After a 3.6% fall in May, equity markets regained most of the losses in June and closed on a positive note. Some of our recent investments continued to do well and some of the older investments reached expensive valuations levels, allowing us to exit some of these holdings. The portfolios continued to do well relative to the markets, despite the high cash levels that we hold. On a Year to Date basis, since 1 April 2010, markets are flat, whereas our portfolios are reasonably ahead of the market.

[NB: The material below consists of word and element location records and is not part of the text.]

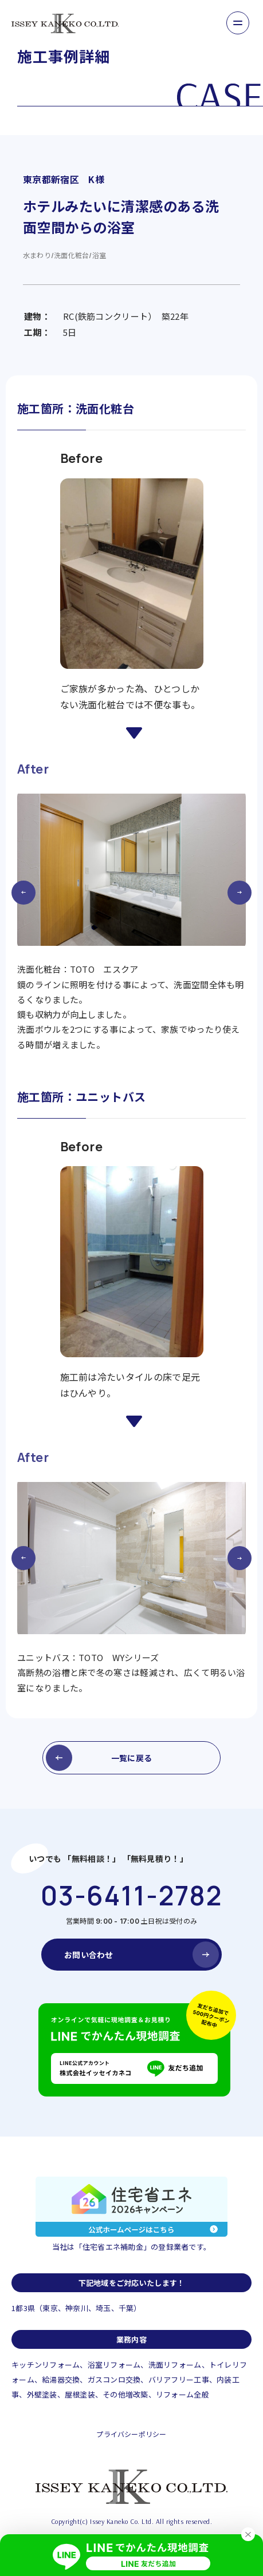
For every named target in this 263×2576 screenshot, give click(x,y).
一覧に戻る (131, 1757)
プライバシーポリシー (131, 2434)
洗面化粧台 (71, 255)
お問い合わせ (88, 1954)
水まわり (37, 255)
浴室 (99, 255)
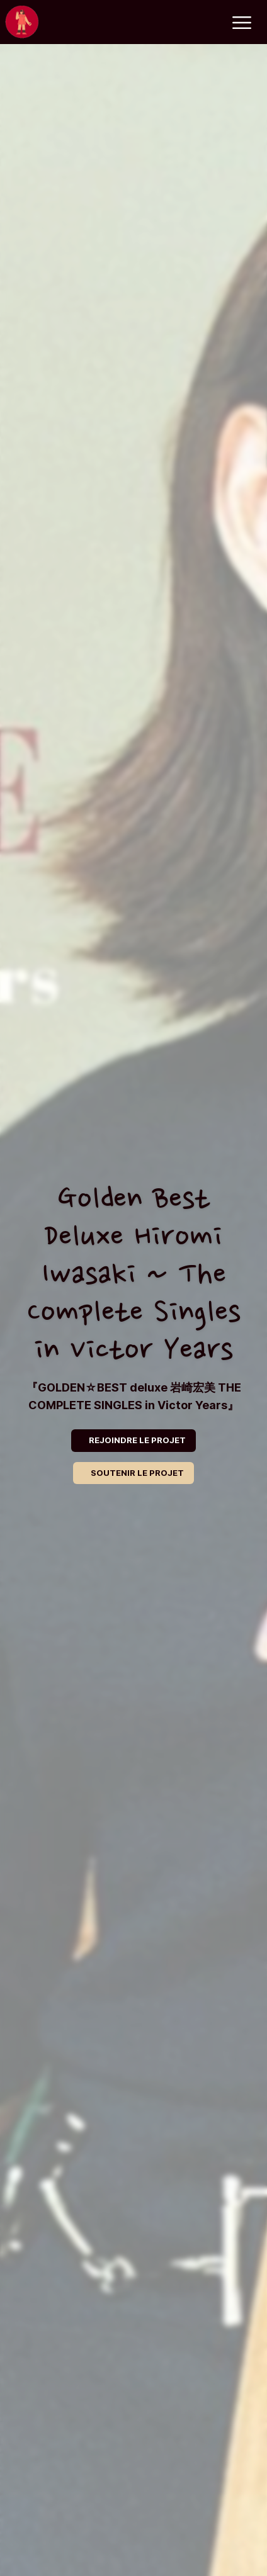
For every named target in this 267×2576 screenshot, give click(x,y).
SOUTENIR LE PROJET (137, 1473)
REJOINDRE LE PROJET (137, 1440)
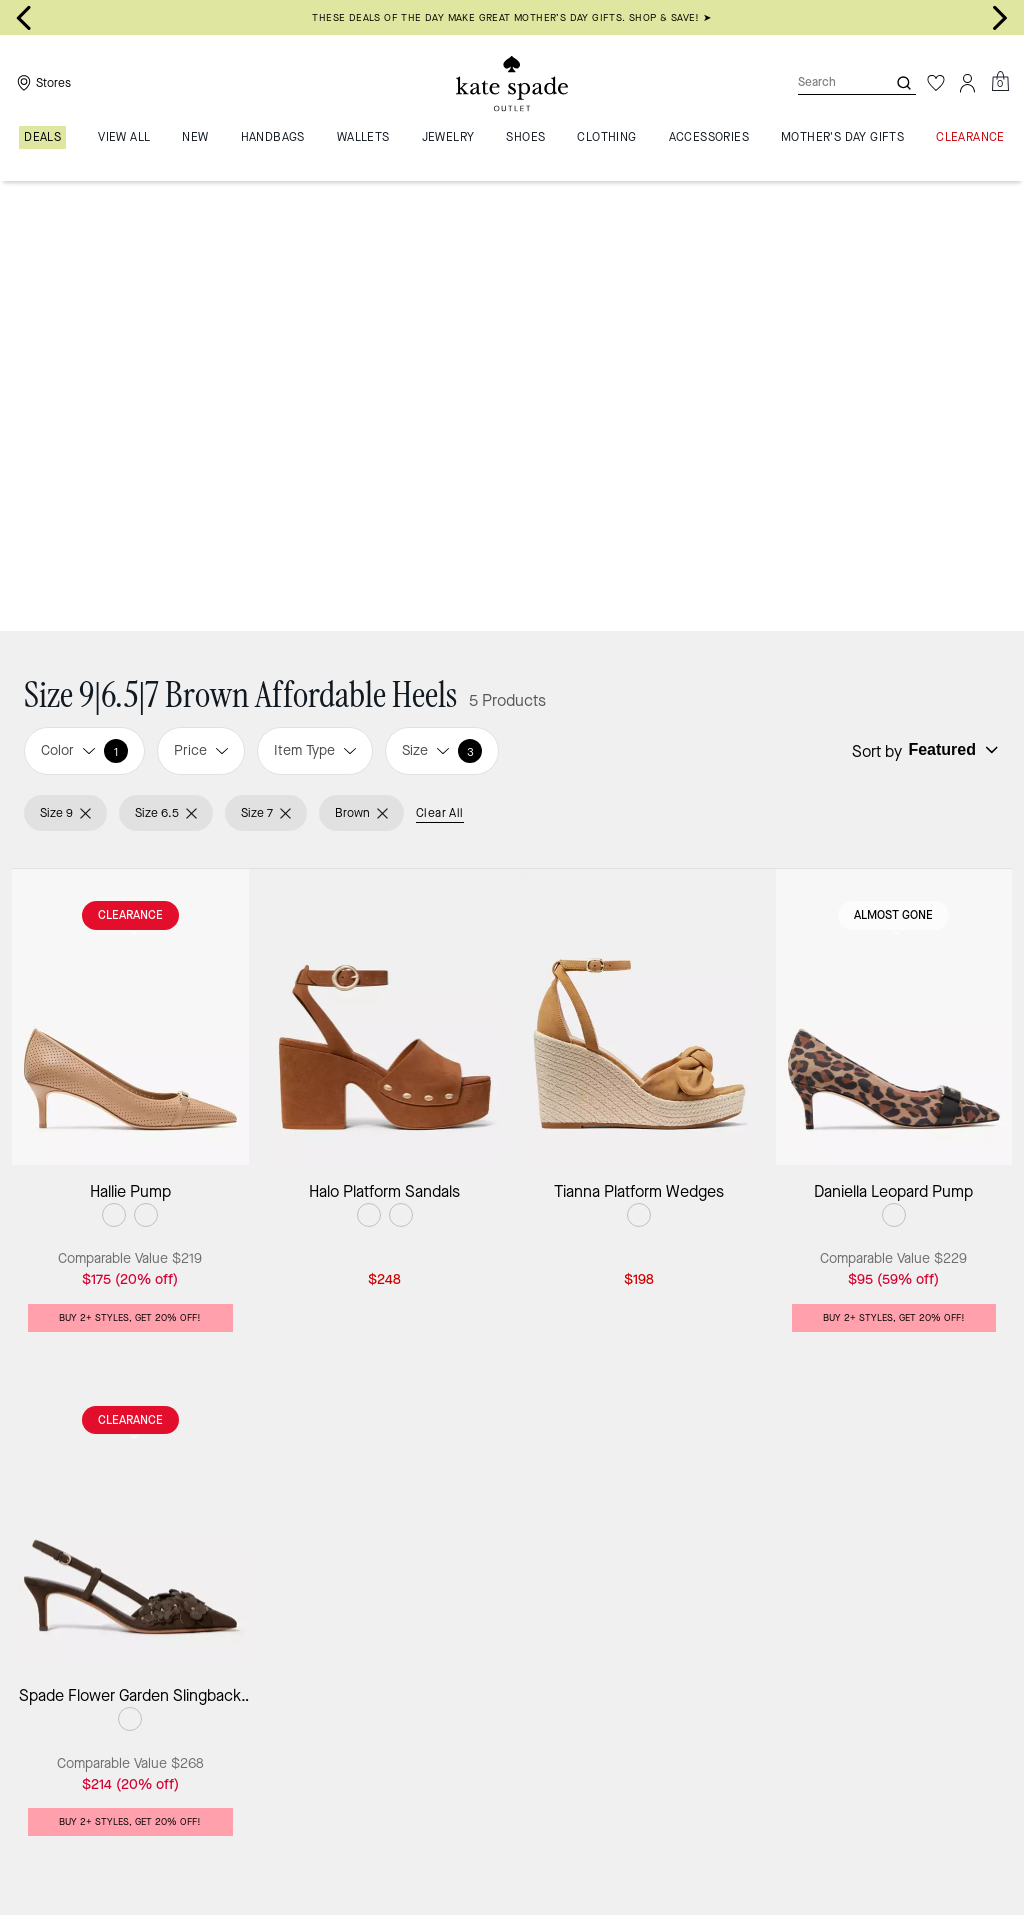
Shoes (349, 1833)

Indian markets continue to be strong despite the fact that most comparable sized global markets have seen sharp corrections. Among large markets, the US, Europe and China have corrected between 10-25% from their recent peaks, whereas Indian markets are still trading very close to their recent peak levels. Global markets continue to be plagued by the threat of a double dip recession, as most governments are choosing to reduce their budget deficits and their high debt burden. It is important to remember here that the global economy came out of a recession due to large scale government spending, and is likely to get affected if governments pull back on their spending. The relative attractiveness of Indian markets compared with other alternatives stands diminished for international investors. Under normal circumstances, this should translate to some correction in Indian markets, but we are surprised by the relative strength in the Indian equity markets – especially over the past month.

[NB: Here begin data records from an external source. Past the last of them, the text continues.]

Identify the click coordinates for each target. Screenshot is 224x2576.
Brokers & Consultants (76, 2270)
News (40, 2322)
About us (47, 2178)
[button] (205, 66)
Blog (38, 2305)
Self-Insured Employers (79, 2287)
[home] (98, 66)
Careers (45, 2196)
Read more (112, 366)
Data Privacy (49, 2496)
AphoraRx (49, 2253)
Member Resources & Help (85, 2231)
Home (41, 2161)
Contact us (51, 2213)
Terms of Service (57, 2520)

The commitment of the current Indian government to the reform process is probably what is driving the positive outlook towards Indian equities. The government’s bold steps in the oil sector shows the decisiveness with which this government is moving. Deregulation of the oil sector has been in discussion since 1994 and the government’s recent step to deregulate is very welcome as it will have a very positive impact onIndia’s fiscal deficit. While there does not seem to be any immediate threat of that nature, one wonders what the government would do if international oil prices move up significantly to say $120 per barrel when petrol may have to be priced at Rs 100 a litre. One needs to note that the oil sector accounts for over 10% of Indian GDP and we should see some interesting tests ahead on this subject.

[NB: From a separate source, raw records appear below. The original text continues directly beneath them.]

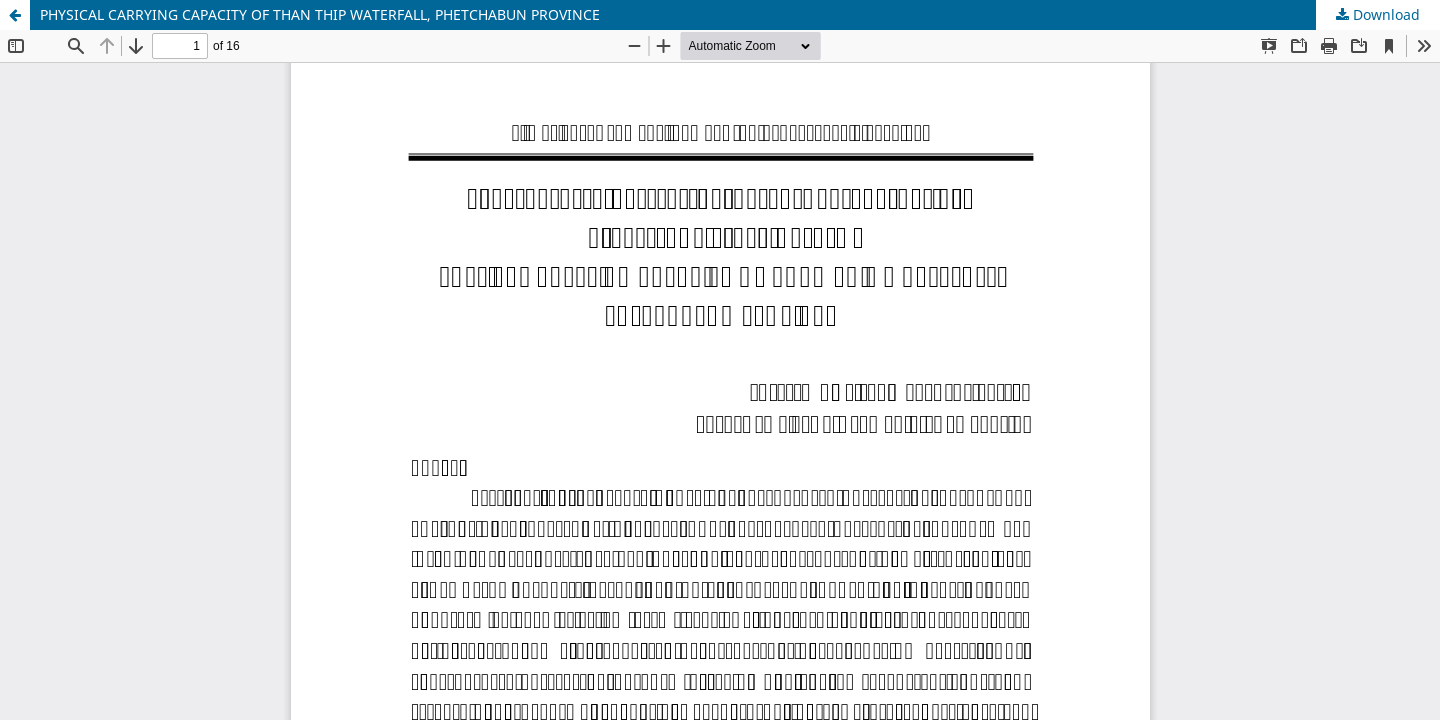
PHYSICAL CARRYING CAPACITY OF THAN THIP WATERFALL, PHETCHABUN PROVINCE (320, 14)
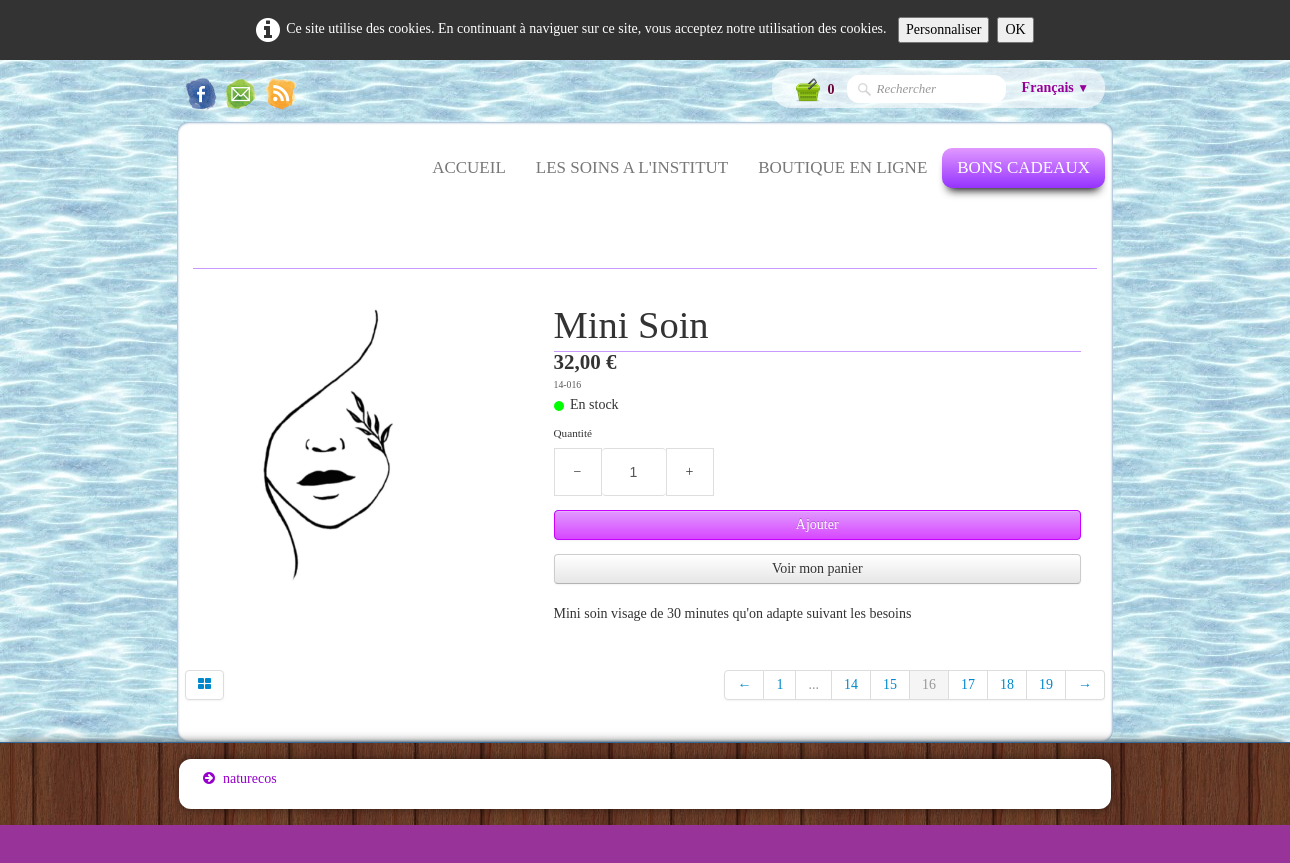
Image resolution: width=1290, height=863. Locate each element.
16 (929, 684)
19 (1046, 684)
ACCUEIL (469, 167)
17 (968, 684)
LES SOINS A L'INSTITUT (632, 167)
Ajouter (817, 524)
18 (1007, 684)
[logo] (202, 180)
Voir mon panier (817, 568)
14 (851, 684)
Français (1055, 87)
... (813, 684)
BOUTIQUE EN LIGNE (842, 167)
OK (1015, 29)
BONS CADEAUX (1023, 167)
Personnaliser (943, 29)
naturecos (240, 778)
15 (890, 684)
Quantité (573, 433)
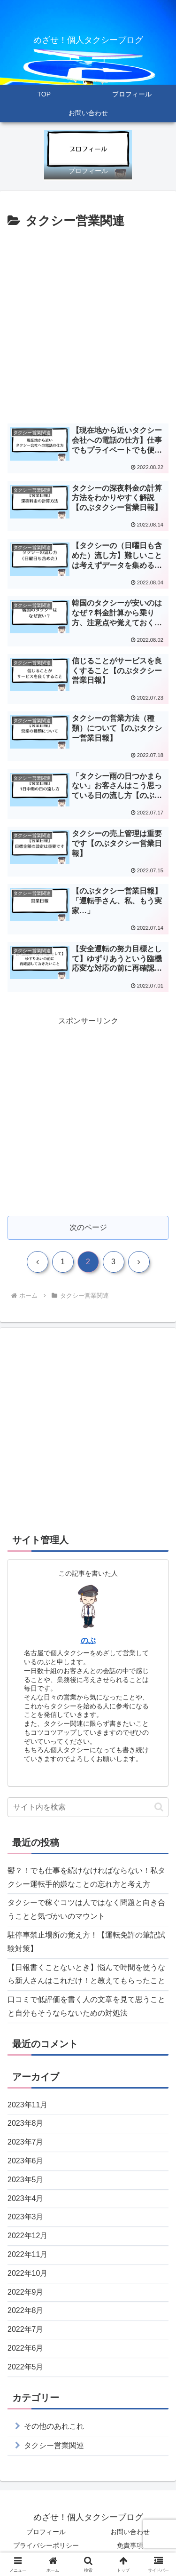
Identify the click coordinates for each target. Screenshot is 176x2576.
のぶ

The Nifty, after reaching a level of 5100 in Sep 2009, has been trading in a narrow range for the past 9 months. During this period, we have been seeing stocks showing a fair degree of volatility. As and when some of our existing holdings reach expensive valuations – from where we view upside potential to be limited with a significant downside risk we have been selling down our positions. On the other hand, other than in small pockets, we are not seeing stocks reach attractive buy points. As a result, cash is beginning to accumulate in the portfolio. If Indian markets start to move in line with other comparable global markets, we are fairly confident that we should get an attractive opportunity to invest. In the meantime, our portfolios continue to do fairly well and better than the market despite the large cash position in our portfolio.